* WHAT YOU WILL DO: Only the lines from the line containing "The height and width of the screenshot is (492, 304)." to the end of the entries should be repeated, exactly as they appear.
[Opening DATA TO EXAMINE section]
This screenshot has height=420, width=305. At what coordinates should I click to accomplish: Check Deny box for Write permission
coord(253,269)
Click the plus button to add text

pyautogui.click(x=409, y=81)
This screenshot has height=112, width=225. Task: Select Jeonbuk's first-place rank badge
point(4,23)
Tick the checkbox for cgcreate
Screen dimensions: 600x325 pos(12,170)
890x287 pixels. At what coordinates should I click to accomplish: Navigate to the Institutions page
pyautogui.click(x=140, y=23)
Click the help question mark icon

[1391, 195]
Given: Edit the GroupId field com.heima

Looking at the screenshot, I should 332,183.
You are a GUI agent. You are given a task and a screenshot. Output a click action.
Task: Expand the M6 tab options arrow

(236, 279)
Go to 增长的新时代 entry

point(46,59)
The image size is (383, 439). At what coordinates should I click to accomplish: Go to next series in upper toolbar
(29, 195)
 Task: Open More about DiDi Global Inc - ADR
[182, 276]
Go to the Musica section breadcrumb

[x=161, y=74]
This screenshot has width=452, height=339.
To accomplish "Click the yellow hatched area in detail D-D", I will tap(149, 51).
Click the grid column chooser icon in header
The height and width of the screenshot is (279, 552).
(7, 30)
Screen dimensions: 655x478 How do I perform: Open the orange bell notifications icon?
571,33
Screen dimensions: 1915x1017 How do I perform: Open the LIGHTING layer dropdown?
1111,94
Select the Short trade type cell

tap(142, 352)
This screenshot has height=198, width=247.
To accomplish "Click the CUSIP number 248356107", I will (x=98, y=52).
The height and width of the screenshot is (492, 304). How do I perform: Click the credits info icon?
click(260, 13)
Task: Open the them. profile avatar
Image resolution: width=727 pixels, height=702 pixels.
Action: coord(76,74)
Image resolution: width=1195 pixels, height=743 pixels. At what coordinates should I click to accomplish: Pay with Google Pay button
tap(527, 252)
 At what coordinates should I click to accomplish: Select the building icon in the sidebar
[Closing DATA TO EXAMINE section]
* SOLUTION FOR THIS EXERCISE:
The height and width of the screenshot is (492, 304). How do I perform: Click the credits info icon?
click(260, 13)
Task: Open the them. profile avatar
Image resolution: width=727 pixels, height=702 pixels.
Action: coord(76,74)
Image resolution: width=1195 pixels, height=743 pixels. At what coordinates should I click to accomplish: Pay with Google Pay button
tap(527, 252)
 At what coordinates should I click to accomplish: Select the building icon in the sidebar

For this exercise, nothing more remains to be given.